EDIT: Oh yeah, one other hot tip: I’ve migrated the afternoon shake into a mid-morning shake instead. I find that suits me better as an AM trainee. This morning, I had a 1 scoop shake before training, a 1.5 post training, and then a 2 scoop shake about 2.5 hours after that. The mid-afternoon shake always felt forced: I wasn’t particularly hungry when it’d role around, whereas I still have hunger post training in the delta between the morning shake and lunch. Plus, I figure more protein closer to the training window is ideal.
PM Workout was TABEARTA. 3 complexes per round, moved much smoother than previous. Coming back in full form. Undid the damage, healed. From broken-bruised-forgotten-sore to stronger than I have ever been in my decline
Still working around family time/spring break/in-laws, so getting in the training where I can, and this absolutely answered the mail in that regard. Sub 45 minutes is the goal, so sub 20 is pretty nutty, especially taking each rep off the floor for the supplemental work. Per protocol, got in squats and SLDLs between sets. It’s supposed to be a DB squat vs a goblet, but I feel like this meets intent just fine. 190 was challenging but not world ending. Pushing the pace was excellent.
Plan for press is to use the axle for the 5s week and take each rep from the floor, do this workout for the 3s, and for the 1s I’ll use a log for the main work and axle for the supplemental, and in that case clean once and press away.

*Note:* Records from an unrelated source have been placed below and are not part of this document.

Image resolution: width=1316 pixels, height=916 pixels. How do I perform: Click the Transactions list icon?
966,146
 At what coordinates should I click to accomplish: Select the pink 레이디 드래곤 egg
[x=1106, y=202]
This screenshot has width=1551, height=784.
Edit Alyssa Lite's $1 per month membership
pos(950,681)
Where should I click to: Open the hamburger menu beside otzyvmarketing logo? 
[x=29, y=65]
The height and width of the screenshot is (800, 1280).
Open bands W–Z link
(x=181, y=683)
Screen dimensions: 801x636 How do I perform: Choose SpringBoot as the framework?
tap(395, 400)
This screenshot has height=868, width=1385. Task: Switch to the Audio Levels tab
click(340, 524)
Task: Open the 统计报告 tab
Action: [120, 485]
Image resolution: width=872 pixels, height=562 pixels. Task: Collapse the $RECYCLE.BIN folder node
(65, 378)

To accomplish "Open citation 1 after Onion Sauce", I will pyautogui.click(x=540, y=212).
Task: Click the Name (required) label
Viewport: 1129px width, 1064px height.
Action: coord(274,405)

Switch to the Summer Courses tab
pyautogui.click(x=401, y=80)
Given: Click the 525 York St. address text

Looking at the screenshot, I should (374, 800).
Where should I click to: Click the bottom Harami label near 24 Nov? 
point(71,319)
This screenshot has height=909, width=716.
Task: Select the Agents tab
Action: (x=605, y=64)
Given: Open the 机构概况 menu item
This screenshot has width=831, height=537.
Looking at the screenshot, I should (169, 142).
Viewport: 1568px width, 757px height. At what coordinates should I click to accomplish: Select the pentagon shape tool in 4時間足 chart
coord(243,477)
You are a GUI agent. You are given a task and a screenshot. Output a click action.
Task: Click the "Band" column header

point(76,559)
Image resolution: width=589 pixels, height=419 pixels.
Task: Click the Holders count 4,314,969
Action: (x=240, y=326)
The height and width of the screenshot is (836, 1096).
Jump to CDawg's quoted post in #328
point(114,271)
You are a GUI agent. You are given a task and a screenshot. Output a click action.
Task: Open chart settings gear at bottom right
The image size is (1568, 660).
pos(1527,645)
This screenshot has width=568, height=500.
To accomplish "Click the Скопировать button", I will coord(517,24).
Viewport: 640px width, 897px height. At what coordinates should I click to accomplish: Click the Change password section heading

Got my jumps and throws done in the morning. Fasted and just jumped around and slammed a slam ball. Little mini-conditioning workout that way too.
Hey Pwn, big fan from Aus here.
Just found this. Been following the blog and reddit for a while.
Wanted to say you finally helped me understand 531, been doing the lifting part on and off for 5 years but always skipped the cardio and played bodybuilder with assistance.
Have been making pwn inspired tweaks and seen big gains in conditioning and havent lost any strength, definitely inproved my work capacity.
Running a beefcake run inspired by you right now.
@Deadliftnstill Hey man, great to have you along. Glad to hear you’re finding the magic in conditioning. It really is a gamechanger. Hope beefcake treats you well!
Training Log: Entry 2709
Slept until about 0700, got out of bed around 0800, got in my fasted jumps and throws/micro conditioning workout, did a lot of manual labor stuff and squeeze in a PM workout of
“Bow Your Head For Grace”
Once again, that is burpee chin into burpee into 136lb axle clean and press for 30 rounds. This was my first sub 10 minute time, so that was awesome.
Still relying a lot on shakes while family are in town. The meals I’m eating are keto/paleo as much as they can be. Biggest thing I’m running into is that, since I’m eating less food, I’m taking in less salt, and getting some headspins here and there. I’ve actually taken to adding salt to my Metabolic Drive shakes, which I think actually helps bring out some flavor too (the salt contrasting with the sweetness). Since I take Elitepro Minerals already, I can’t use a lot of electrolyte drinks, since they also double up on Zinc and Magnesium, but I got some Gatorade powder that should keep things simple enough.
I’m definitely seeing rapid leanness responding and can feel clothes fitting better. It’s awesome not walking around bloated all the time, and life is super streamlined. I’m experiencing some cramping and putting away a TON of fluids, but also have come down with a minor cold, which might be another x-factor.